ヤニス自身がターナーのリクルートに積極的に関与したとされ、これによりトレード要求の噂も一時的に収まるでしょう。弱体化した今年のイースタン・カンファレンスで競争力のあるバスケットボールをする意味のあるチャンスを手に入れたのです。
長期的には大きなリスク しかし、この動きには巨大なリスクが伴います。バックスは5年間、年間2260万ドルのデッドマネーを抱えることになります。もしこの賭けが失敗すれば、このデッドマネーが将来の方向転換を著しく困難にするでしょう。
ヤニスは来オフシーズンまで延長契約ができないため、今回の結果を見てから決断を下すことになります。うまくいかなければ、再びトレード要求の噂が浮上するでしょう。バックスはさらなる改善を迫られ、貴重なドラフト指名権を使わざるを得なくなる可能性が高いのです。
その他の勝者と敗者
勝者:ディアンドレ・エイトン ペイサーズが突如センターを必要とする状況になり、エイトンの市場価値が急上昇しました。
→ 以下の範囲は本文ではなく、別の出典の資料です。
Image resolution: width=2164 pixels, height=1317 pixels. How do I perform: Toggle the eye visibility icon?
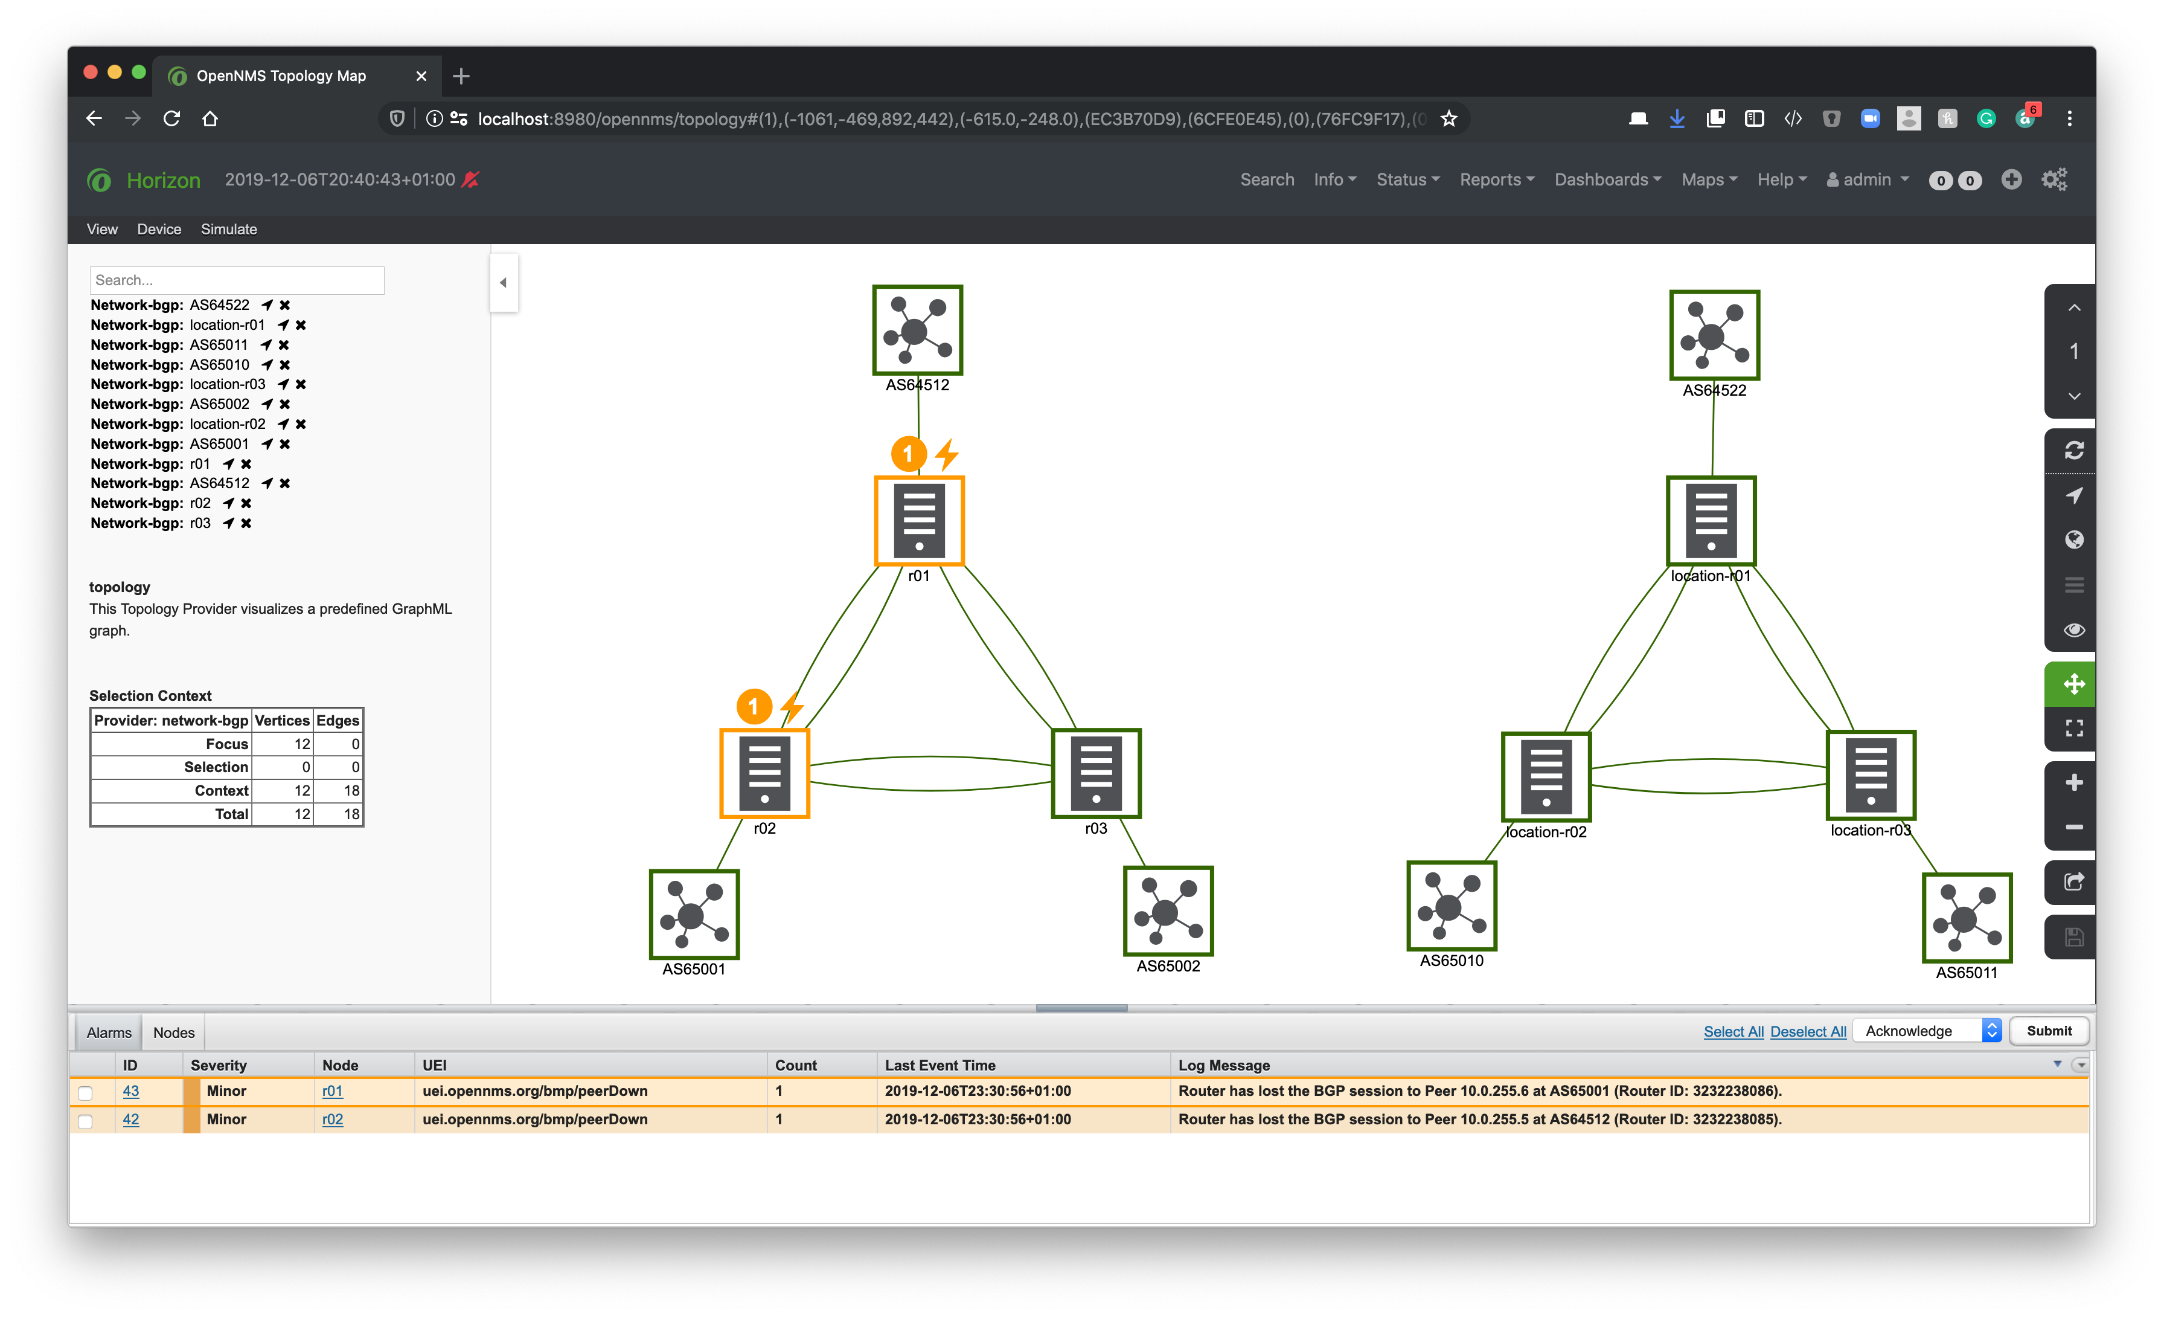click(2074, 630)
レイカーズよりも高額なオファーを提示できる立場にあるペイサーズの参入により、エイトンはより良い条件を引き出せるでしょう。
敗者:センターを必要とする他のチーム フリーエージェンシーは椅子取りゲームの側面があります。ルーク・コーネット、ブルック・ロペス、ケボン・ルーニーなど、今年のセンター市場は選手有利でした。選択肢が減る中、ペイサーズも加わったことで、レイカーズ、セルティックス、ウォリアーズなどセンターを求めるチームの競争がさらに激化しています。
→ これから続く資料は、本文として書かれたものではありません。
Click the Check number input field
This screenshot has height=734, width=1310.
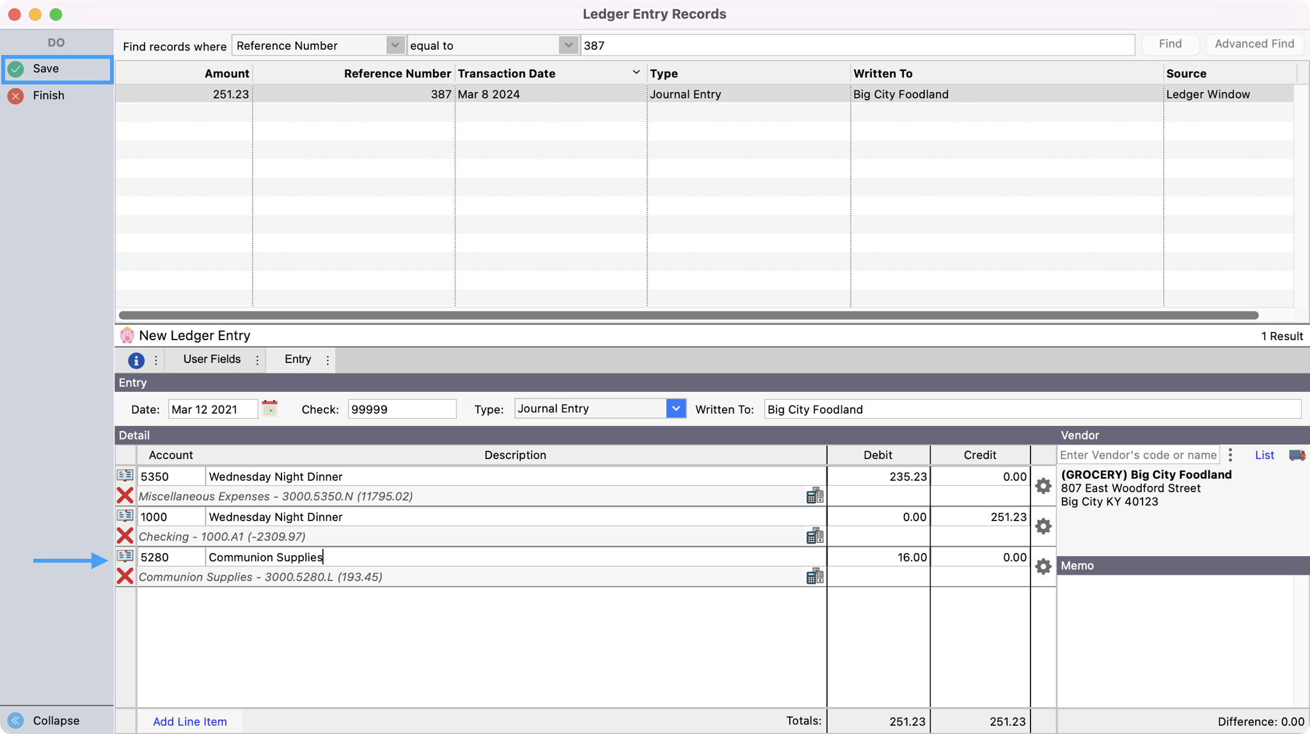(x=402, y=409)
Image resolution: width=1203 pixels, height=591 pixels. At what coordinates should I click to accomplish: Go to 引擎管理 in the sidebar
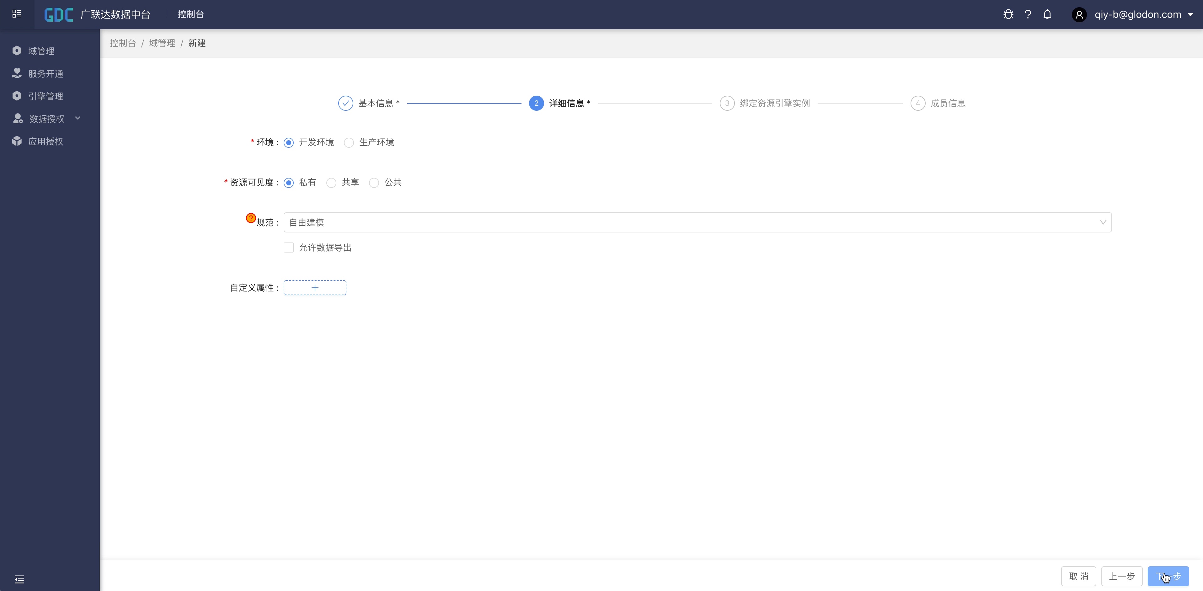pyautogui.click(x=45, y=96)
この移籍劇は、単なる選手の移籍を超えて、イースタン・カンファレンスの勢力図を大きく変える可能性を秘めています。ペイサーズファンにとっては屈辱的な展開ですが、バックスにとっては短期的な希望の光となりました。果たしてこの大胆な賭けがどのような結果をもたらすのか、来シーズンの行方に注目が集まります。